What needs to be done. The expected output is the line with "This screenshot has height=774, width=1697." followed by every remaining line of the entries, all repeated exactly.

(Records for this task begins)

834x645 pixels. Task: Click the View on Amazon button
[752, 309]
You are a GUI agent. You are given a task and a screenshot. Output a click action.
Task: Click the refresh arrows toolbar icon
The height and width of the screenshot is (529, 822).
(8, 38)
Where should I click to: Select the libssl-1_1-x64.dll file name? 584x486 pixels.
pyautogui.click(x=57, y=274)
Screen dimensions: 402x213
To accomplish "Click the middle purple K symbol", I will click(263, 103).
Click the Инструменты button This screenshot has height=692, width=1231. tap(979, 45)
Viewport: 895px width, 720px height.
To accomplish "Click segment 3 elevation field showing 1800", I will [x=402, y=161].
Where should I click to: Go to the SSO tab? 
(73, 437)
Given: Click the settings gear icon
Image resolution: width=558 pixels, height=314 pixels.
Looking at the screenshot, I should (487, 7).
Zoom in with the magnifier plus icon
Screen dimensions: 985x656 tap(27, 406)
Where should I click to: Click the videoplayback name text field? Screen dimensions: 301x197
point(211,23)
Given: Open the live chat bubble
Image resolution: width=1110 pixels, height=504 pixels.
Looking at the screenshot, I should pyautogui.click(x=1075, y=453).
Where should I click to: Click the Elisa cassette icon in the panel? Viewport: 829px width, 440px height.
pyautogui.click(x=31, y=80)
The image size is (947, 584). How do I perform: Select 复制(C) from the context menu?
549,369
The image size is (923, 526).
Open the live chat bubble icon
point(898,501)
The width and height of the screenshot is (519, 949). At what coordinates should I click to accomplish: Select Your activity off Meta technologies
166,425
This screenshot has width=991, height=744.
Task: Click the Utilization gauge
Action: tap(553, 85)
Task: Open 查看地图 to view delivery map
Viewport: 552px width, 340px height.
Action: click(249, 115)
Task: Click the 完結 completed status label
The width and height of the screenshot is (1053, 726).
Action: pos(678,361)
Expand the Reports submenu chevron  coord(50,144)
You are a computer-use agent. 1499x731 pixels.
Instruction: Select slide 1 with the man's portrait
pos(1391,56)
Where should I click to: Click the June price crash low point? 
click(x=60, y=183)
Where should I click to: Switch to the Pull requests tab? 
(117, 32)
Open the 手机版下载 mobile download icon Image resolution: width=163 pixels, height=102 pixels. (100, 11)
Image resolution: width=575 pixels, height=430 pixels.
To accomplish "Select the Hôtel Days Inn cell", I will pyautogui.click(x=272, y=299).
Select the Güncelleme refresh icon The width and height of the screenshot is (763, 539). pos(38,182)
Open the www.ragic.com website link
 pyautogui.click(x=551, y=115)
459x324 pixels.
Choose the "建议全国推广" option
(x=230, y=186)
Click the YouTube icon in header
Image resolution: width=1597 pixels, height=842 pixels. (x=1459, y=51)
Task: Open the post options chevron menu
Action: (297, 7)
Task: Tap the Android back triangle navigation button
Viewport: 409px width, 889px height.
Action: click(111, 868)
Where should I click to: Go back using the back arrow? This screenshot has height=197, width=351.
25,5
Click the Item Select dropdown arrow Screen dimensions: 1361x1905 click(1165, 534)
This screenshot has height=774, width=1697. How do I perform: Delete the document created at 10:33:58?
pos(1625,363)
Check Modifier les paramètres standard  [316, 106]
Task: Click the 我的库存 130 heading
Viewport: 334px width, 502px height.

(Records for this task ends)

Answer to the problem.
This screenshot has height=774, width=1697. How do I perform: Delete the document created at 10:33:58?
pos(1625,363)
Check Modifier les paramètres standard  [316, 106]
Task: Click the 我的库存 130 heading
Viewport: 334px width, 502px height.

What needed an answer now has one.